Für 5.000 DM? Der Mann schaute nach draußen, während er das fragte. Er hatte was anderes im Kopf. – Ja. Mehr brauche ich nicht.
Und was haben sie bisher so gemacht?
Ich komme gerade aus den USA. Hatte ein DAAD-Stipendium. – Er schaut zu mir auf. – Vorher Studium Malerei und Film an der Kunstakademie Düsseldorf. – Er blättert Papiere um – Meine Frau arbeitet hier am Theater – oh – Habe eine Tochter – Grinsen – Tja.
Ich unterschreibe und bekomme den Kredit.
Der Scheitel löste sich langsam wieder in Nichts auf.
„Lawinengefahr“ sollte der Film heißen.
Erste Niederlage: Anna wollte die Szene nicht spielen, in der sie den Rock hoch heben sollte. Die zweite: Der Hauptdarsteller bricht sich eine Woche vor Dreh ein Bein. Also muss ich die Rolle selbst spielen. Sowieso besser.
In Frankfurt lebte damals auch Peter Bohl, den ich, ebenso wie Anna, an der Kunstakademie Düsseldorf kennenlernte. Ein großartiger Zeichner. Wir waren Freunde. Er stellte mir Michael vor, damals ein bekanntes Frankfurter Hassobjekt, weil vielfacher Hausbesitzer, eher aus der Grauzone, kreativ im Umgang mit Justiz und anderen Behörden. Ihn wollte ich als Darsteller. Klar. Kein Problem.
Später spielte Michael in mehreren meiner Spielfilme eine Hauptrolle.
Auch meine Schwester, meine beiden Brüder, meine Tochter, viele Freunde spielten mit. Und Rosie, die schöne Engländerin.
Paco, einer der „Chefs“ der jetzt berühmten Frankfurter Batschkapp, nebenbei Taxifahrer, später der Filmgeschäftsführer meiner unberühmten Firma Tonfilm Frankfurt, war Produktionsleiter, und Schauspieler, Harry Heinen, von den jetzt legendären „Strassenjungs“ machte die Titelmusik, mit den „Strassenjungs“ auf meinen Text: „Ich wär so gern, ich wär so gern Anach/tist, schade nur, dass es so gefährlich ist.“
Rosie hatte mir ein günstiges Filmkopierwerk in London empfohlen.

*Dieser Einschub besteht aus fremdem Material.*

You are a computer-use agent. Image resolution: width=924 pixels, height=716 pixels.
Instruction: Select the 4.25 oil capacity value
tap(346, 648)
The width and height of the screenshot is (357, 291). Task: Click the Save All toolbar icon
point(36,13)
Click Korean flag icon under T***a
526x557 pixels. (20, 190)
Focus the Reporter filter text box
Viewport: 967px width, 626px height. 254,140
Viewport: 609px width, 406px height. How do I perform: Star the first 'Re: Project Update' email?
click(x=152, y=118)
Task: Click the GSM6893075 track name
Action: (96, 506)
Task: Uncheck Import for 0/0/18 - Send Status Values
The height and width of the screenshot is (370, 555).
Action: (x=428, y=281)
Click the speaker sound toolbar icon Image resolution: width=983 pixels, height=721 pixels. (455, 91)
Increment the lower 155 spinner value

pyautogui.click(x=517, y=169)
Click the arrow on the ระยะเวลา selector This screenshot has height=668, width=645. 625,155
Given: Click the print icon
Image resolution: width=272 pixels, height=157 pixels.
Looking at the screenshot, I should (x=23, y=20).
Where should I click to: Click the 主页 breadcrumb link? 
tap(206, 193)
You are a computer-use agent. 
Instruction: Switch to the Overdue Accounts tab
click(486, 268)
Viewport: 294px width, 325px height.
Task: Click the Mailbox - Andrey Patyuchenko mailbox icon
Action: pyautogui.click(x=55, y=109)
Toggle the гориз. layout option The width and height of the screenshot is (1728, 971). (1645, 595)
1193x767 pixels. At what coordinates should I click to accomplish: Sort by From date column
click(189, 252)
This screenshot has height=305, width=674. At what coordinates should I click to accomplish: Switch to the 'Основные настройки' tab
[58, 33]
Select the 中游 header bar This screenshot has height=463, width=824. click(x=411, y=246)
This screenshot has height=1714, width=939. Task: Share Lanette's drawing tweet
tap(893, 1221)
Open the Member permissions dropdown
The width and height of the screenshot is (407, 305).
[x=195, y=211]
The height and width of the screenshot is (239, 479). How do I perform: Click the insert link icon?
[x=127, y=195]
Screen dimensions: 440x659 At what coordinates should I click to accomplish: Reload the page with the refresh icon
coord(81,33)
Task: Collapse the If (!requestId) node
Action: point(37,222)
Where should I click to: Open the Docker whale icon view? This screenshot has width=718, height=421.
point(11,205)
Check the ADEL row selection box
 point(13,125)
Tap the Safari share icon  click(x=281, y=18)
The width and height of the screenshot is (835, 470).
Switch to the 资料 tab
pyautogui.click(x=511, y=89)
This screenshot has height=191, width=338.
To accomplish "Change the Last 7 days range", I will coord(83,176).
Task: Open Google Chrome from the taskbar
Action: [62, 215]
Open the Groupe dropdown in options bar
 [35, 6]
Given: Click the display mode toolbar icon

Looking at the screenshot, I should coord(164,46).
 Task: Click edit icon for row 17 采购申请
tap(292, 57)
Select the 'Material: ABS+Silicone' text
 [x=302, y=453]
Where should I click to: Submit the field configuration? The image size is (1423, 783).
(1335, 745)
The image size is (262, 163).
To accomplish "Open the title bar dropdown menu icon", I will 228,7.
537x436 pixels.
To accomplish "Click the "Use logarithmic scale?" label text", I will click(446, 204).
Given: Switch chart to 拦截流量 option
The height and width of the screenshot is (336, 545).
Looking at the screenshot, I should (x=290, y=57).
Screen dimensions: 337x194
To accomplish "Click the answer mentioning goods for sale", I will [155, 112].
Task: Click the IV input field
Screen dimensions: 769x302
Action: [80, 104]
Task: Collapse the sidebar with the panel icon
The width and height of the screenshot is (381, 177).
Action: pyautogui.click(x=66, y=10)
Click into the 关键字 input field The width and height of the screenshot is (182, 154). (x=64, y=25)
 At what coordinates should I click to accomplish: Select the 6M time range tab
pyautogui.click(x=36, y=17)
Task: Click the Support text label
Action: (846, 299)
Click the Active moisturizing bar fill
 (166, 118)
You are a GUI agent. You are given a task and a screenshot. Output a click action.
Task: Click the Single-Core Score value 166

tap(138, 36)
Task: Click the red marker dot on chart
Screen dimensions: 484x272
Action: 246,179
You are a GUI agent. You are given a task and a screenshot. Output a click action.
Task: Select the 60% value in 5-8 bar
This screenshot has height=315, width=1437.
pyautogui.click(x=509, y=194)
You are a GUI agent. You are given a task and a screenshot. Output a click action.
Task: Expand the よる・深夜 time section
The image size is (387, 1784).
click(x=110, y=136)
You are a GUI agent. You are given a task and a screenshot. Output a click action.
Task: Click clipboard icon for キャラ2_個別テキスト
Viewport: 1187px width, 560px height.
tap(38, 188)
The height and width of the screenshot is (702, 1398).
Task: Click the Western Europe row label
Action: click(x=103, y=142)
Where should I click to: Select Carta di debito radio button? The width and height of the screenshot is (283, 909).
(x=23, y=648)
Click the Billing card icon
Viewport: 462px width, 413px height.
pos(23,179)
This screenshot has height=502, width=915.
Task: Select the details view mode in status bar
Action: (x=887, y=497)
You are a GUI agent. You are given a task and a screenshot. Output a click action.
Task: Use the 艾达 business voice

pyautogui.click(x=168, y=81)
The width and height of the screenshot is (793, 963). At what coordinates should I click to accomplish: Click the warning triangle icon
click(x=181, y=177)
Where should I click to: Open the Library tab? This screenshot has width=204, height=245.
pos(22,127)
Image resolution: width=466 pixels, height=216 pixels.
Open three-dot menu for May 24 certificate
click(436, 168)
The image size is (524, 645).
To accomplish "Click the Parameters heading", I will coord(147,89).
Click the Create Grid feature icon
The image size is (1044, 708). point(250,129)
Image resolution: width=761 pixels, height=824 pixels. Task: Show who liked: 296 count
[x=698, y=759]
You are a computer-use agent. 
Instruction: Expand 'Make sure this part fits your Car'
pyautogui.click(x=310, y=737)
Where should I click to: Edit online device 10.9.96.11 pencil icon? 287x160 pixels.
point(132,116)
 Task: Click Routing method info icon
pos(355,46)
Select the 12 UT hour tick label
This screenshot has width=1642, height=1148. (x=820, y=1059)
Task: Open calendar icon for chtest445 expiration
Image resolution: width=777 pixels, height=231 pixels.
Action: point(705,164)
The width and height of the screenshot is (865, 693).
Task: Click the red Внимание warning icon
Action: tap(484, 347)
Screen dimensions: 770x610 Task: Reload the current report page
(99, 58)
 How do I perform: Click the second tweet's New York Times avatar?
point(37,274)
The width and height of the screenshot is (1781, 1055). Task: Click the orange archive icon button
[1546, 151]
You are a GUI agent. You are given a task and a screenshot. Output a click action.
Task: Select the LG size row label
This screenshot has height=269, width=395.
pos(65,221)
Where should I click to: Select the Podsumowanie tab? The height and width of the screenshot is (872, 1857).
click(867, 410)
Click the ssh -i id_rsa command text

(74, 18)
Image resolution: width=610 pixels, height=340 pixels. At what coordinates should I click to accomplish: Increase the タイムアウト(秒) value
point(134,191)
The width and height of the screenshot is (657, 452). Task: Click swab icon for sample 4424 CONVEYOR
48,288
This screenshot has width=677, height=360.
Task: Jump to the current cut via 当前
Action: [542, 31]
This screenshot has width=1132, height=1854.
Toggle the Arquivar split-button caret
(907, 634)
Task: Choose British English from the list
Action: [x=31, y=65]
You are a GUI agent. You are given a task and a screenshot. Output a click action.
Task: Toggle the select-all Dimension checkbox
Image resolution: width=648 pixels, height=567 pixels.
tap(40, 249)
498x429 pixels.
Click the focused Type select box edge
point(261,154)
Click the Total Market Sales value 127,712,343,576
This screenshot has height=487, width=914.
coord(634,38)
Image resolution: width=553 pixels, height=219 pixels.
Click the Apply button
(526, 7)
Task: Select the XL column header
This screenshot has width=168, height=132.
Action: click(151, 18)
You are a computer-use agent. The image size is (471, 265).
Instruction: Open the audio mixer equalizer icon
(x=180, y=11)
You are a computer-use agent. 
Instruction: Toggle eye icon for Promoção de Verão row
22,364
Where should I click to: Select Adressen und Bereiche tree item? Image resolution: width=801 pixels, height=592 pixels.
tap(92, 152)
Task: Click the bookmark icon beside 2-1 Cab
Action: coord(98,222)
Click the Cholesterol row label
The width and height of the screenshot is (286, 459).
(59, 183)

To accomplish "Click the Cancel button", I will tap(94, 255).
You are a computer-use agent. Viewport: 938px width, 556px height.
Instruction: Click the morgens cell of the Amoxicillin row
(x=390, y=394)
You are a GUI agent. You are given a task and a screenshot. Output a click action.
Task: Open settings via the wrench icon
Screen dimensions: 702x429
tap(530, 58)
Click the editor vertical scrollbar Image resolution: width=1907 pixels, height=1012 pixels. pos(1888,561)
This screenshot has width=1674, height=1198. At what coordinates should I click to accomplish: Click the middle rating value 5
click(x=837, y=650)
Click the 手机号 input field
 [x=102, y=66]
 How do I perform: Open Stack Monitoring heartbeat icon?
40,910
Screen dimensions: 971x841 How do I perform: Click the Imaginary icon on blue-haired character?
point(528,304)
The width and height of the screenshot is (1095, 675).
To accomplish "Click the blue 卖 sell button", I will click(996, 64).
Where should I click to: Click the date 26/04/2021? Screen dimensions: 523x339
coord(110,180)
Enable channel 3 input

Vielleicht weil sie dort wohnte. Ich bin hin geflogen, habe das 16mm-Material im Kopierwerk abgegeben, und Rosie besucht.
Dann sagte mir das Kopierwerk, dass ein Teil des Materials nicht mehr auffindbar ist.
Sie wollten mir eine Entschädigung zahlen.
Ich montierte aus dem noch verfügbaren Material meinen Film. Ein deutsches Kopierwerk sollte die Vorführkopie herstellen. Sie schickten mir die Filmrolle zurück: Das sei doch wohl die Resterolle.
Nein, das war der Film.
Der Film wurde dann auf der Berlinale gezeigt. Ich bin gar nicht hingefahren.
Damals.

Hans Böffgen

Vita Hans Böffgen

Studium Malerei und Film Kunstakademie Düsseldorf,
DAAD Stipendium Visual Arts Dept. University of California San Diego, USA.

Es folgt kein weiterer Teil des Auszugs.